France | France, Conseil d'État, Juge des référés, 04 mars 2016, 397240


La SARL Le Nabucco a demandé au juge des référés du tribunal administratif de Marseille, statuant sur le fondement de l'article L. 521-2 du code de justice administrative, d'ordonner la suspension de l'exécution de l'arrêté du préfet de police des Bouches-du-Rhône du 19 janvier 2016 lui adressant un avertissement et décidant de la fermeture de l'établissement " le Maxi Club " qu'elle exploite à Marseille pour une durée de deux mois. Par une ordonnance n° 1601110 du 12 février 2016, le juge des référés du tribunal administratif de Marseille a rejeté sa demande.

Par un

e requête, enregistré le 23 février 2016 au secrétariat du contentieux d...

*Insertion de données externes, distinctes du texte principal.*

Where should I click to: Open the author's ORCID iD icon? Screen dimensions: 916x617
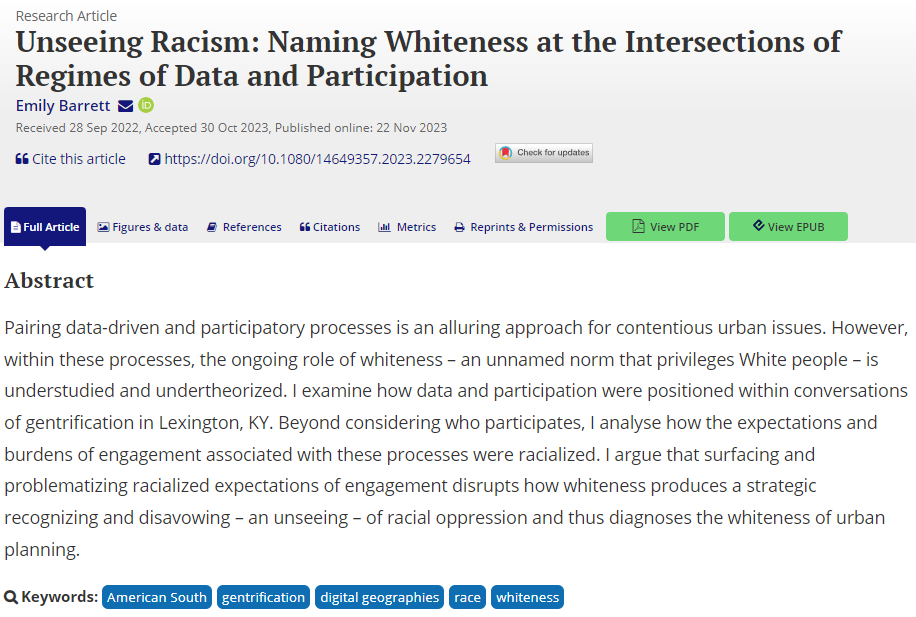tap(146, 106)
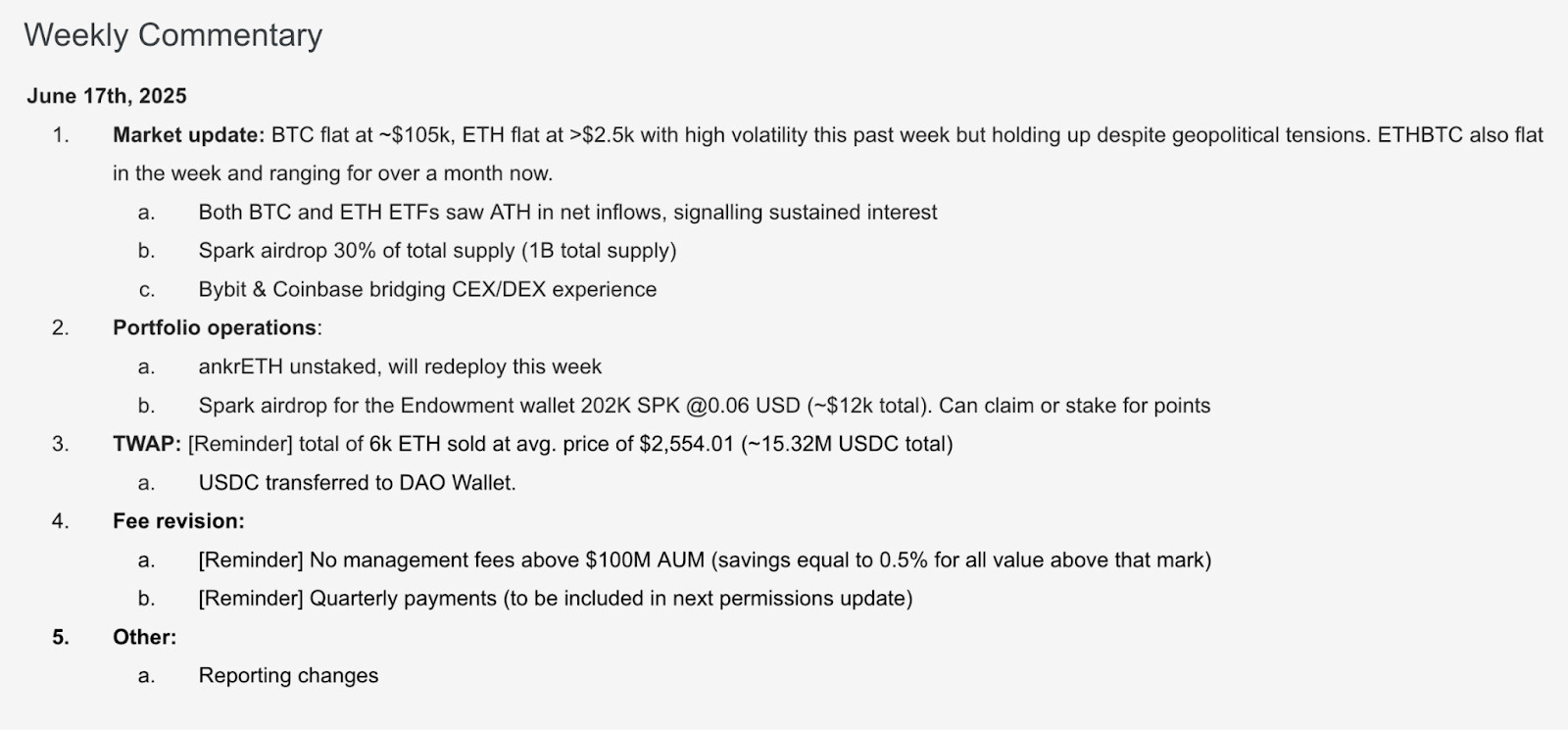
Task: Click the bold TWAP label
Action: (147, 444)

La SARL Le Nabucco a demandé au juge des référés du tribunal administratif de Marseille, statuant sur le fondement de l'article L. 521-2 du code de justice administrative, d'ordonner la suspension de l'exécution de l'arrêté du préfet de police des Bouches-du-Rhône du 19 janvier 2016 lui adressant un avertissement et décidant de la fermeture de l'établissement " le Maxi Club " qu'elle exploite à Marseille pour une durée de deux mois. Par une ordonnance n° 1601110 du 12 février 2016, le juge des référés du tribunal administratif de Marseille a rejeté sa demande.

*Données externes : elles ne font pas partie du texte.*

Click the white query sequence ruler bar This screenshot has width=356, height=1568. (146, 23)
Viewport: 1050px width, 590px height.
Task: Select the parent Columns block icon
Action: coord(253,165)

Par une requête, enregistré le 23 février 2016 au secrétariat du contentieux du Conseil d'Etat, la SARL Le Nabucco, représentée par son représentant légal, demande au juge des référés du Conseil d'Etat, statuant sur le fondement de l'article L. 521-2 du code de justice administrative :

1°) d'annuler cette ordonnance ;

2°) à titre principal, de faire droit à sa demande de première instance ;

3°) à titre subsidiaire, de suspendre l'exécution de l'arrêté en tant qu'elle s'applique du dimanche soir au jeudi soir inclus ;

4°) de mettre à la charge de l'Etat la somme de 3 000 euros au titre de l'article L. 761-1 du code de justice administrative.

Elle soutient que :

- la condition d'urgence est remplie, dès lors que la discothèque constitue son unique source de revenus et que la poursuite de l'exécution de l'arrêté litigieux risque de mettre sa situation en péril ;

- l'arrêté préfectoral du 19 janvier 2016 porte une atteinte grave et immédiate à la liberté du commerce et de l'industrie ;

- l'arrêté contesté est manifestement illégal dès lors qu'il est manifestement disproportionné.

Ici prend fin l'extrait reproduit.